Reputation: 2842
I have some existing java code in the form of a number of DAO classes, for example
class EmployeeDao {
public EmployeeDao(Connection conn) {
// Prepare statements to be used by the methods below
}
public Employee getEmployeeById(long id) {
}
public Collection<Employee> getEmployeesByDepartment(long departmentId) {
}
...
}
All DAO classes are constructed with a JDBC connection. The contructor prepares any of the statements required by the methods. This works fine in a single threaded environment (for example batch processing) where the caller can create a connection and instantiate the required Dao objects with that connection.
I'd like to be able to use this in a Java web application but I'm just not sure how to handle JDBC connections. Here are some ideas:
Every request creates a new JDBC connection and instantiates the required Dao objects. Obviously expensive both from the connection creation and the Dao instantiation
Every request fetches a connection from a JNDI datasource and instantiates the required Dao objects. This eliminates the overhead of the connection creation but retains the overhead of preparing all of the statements
Every request fetches a connection from a JDNI datasource and instantiates the required Dao objects but the statements are no longer prepared by the constructor, they are prepared lazily as required.
A HttpSessionListener instantiates the Dao objects and stores them in the session (using setAttribute). When the session expires, the connection is closed.
Create a stateless session bean. The bean will instantiate the required Dao objects.
Option 1 is not a real contender, it's just there to show my thought process.
Options 2 and 3 would work but seem to be sub-optimal, having to prepare statements on every request seems like an overhead that should be easy to avoid but I think I'm missing how
Option 4 avoids having the overhead of preparing statements on each call but at the expense of manually maintaining state. I don't think this is the intended usage pattern in Servlet/JSP applications (keeping connections for an extended period).
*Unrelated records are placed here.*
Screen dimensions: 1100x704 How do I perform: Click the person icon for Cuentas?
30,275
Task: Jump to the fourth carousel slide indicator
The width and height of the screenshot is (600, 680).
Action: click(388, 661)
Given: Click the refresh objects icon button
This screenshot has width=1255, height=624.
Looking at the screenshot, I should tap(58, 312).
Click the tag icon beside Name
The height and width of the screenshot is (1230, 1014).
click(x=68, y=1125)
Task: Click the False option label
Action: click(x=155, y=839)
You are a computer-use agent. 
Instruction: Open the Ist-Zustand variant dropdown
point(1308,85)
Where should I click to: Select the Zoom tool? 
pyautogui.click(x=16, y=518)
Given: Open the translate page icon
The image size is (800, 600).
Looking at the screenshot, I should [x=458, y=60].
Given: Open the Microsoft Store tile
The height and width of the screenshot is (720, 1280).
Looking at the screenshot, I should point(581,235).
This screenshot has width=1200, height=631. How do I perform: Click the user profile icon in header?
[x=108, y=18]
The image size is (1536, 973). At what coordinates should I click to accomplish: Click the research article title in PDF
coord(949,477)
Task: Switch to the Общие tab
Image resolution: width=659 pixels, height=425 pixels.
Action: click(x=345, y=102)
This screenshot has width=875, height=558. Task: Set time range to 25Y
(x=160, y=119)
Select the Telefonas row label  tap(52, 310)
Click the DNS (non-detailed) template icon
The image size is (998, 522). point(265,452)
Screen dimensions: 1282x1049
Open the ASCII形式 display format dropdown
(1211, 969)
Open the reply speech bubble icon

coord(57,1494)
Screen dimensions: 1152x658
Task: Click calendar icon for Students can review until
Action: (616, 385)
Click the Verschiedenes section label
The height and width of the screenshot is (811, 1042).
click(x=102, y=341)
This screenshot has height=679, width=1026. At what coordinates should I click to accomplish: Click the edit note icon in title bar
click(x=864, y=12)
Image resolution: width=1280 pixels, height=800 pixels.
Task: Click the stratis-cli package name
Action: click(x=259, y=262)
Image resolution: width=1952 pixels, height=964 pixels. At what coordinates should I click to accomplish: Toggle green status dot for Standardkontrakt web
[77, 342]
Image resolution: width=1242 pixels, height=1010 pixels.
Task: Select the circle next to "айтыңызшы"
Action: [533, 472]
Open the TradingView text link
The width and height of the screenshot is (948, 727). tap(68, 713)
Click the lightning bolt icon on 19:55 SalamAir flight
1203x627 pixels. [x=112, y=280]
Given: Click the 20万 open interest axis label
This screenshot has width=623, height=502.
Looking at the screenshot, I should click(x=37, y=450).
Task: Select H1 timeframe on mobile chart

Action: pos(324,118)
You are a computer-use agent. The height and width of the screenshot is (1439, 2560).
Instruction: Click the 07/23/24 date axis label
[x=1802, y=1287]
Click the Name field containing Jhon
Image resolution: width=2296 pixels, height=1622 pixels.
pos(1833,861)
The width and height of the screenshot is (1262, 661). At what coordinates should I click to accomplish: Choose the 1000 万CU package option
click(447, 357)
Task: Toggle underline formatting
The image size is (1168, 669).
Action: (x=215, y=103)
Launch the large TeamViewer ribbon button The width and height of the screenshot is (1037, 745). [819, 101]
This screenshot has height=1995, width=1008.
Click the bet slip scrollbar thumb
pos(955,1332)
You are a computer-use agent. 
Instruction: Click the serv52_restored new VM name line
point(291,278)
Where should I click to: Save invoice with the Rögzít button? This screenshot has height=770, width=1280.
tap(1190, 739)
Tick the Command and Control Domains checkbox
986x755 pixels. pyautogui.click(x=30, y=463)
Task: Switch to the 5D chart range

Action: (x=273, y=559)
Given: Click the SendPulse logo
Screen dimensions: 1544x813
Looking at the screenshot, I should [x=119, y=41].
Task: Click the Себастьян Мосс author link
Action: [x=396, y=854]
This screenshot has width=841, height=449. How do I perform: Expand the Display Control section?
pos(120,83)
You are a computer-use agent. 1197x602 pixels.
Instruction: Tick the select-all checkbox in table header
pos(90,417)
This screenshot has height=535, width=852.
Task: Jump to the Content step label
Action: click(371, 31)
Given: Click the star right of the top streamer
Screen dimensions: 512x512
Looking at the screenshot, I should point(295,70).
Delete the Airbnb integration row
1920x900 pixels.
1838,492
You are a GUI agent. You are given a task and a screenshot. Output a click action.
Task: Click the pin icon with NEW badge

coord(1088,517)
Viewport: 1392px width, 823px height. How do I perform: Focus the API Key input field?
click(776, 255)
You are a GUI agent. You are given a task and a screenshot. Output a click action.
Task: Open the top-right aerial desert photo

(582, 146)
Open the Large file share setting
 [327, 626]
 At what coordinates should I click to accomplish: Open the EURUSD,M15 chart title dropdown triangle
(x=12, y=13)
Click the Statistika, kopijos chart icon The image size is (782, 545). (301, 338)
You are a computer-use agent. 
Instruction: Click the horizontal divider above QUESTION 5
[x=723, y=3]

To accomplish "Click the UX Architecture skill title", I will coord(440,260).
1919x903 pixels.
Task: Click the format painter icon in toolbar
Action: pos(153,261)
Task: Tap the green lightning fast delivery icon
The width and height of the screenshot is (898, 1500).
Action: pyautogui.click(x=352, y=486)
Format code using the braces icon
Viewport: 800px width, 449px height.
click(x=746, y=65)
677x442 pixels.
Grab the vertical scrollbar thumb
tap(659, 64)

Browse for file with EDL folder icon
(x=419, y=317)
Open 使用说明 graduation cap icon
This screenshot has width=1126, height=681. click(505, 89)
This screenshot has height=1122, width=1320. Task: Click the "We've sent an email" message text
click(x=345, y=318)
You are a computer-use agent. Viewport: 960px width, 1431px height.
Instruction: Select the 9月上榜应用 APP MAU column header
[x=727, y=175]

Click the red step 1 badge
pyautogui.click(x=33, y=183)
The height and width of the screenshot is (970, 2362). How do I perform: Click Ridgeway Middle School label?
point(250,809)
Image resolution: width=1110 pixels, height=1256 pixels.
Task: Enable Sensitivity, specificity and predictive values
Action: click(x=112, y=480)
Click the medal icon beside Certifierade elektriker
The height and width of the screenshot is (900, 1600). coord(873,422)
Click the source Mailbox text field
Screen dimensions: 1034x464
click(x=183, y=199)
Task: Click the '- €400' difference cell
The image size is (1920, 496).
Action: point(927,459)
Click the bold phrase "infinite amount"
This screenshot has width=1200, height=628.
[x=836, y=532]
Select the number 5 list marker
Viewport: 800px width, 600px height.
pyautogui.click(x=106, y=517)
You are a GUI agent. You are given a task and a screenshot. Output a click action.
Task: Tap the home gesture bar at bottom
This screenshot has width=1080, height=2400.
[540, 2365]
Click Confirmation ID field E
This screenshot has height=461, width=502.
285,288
Option 5 should work but seems like a lot of overhead and means that I need a full EJB container rather than a simple servlet engine.
What approaches have worked for people bearing in mind the objectives of:
PS: I know that frameworks such as Hibernate and Entity Beans can abstract some of this away but I'd like to undestand the "no framework" base case.
Upvotes: 3
Views: 708
Reputation: 9872
I would recommend you use a database connection pool like the ones you can find in every major application server (or any decent implementation like dbcp, c3p0, etc.)
Spring can do a good job in injecting a reference to your datasource in (more or less) cached dao instances, so you can scratch a little more performance (in time as well as in memory consumption).
However, I would say that you prepare your statements each time and don't try to cache them, as they are still linked to the Connection they were created from, and those Connections are managed by the datasource.
And finally, about your concern on the time preparing the statement: that can be negligeable if you write carefully your queries. The time is not consumed in the act of preparing the statement; what is really heavy is the query plan, which is done in the database, behind the scenes. This is the reason your 'first' execution of a query can seem more time consuming. However, if you write parametrized queries into your statement, the database will cache your query execution plan and reuse it in every query execution after it. For example:
PreparedStatement stmt = conn.prepareStatement("select name from employees where number = ?");
Is cacheable, and the query plan will be reused every time you prepare this statement (the database 'remembers' that it prepared it for another statement)
However, this:
PreparedStatement stmt = conn.prepareStatement("select name from employees where number = " + employeeNumber);
Means that your database will have to prepare a different execution plan for every time you prepare the statement (it does not 'remember' that query) - the performance problem would be in the way I have built the query instead of the java Statement object. Not to mention that this way is insecure and prone to SQL injection as well.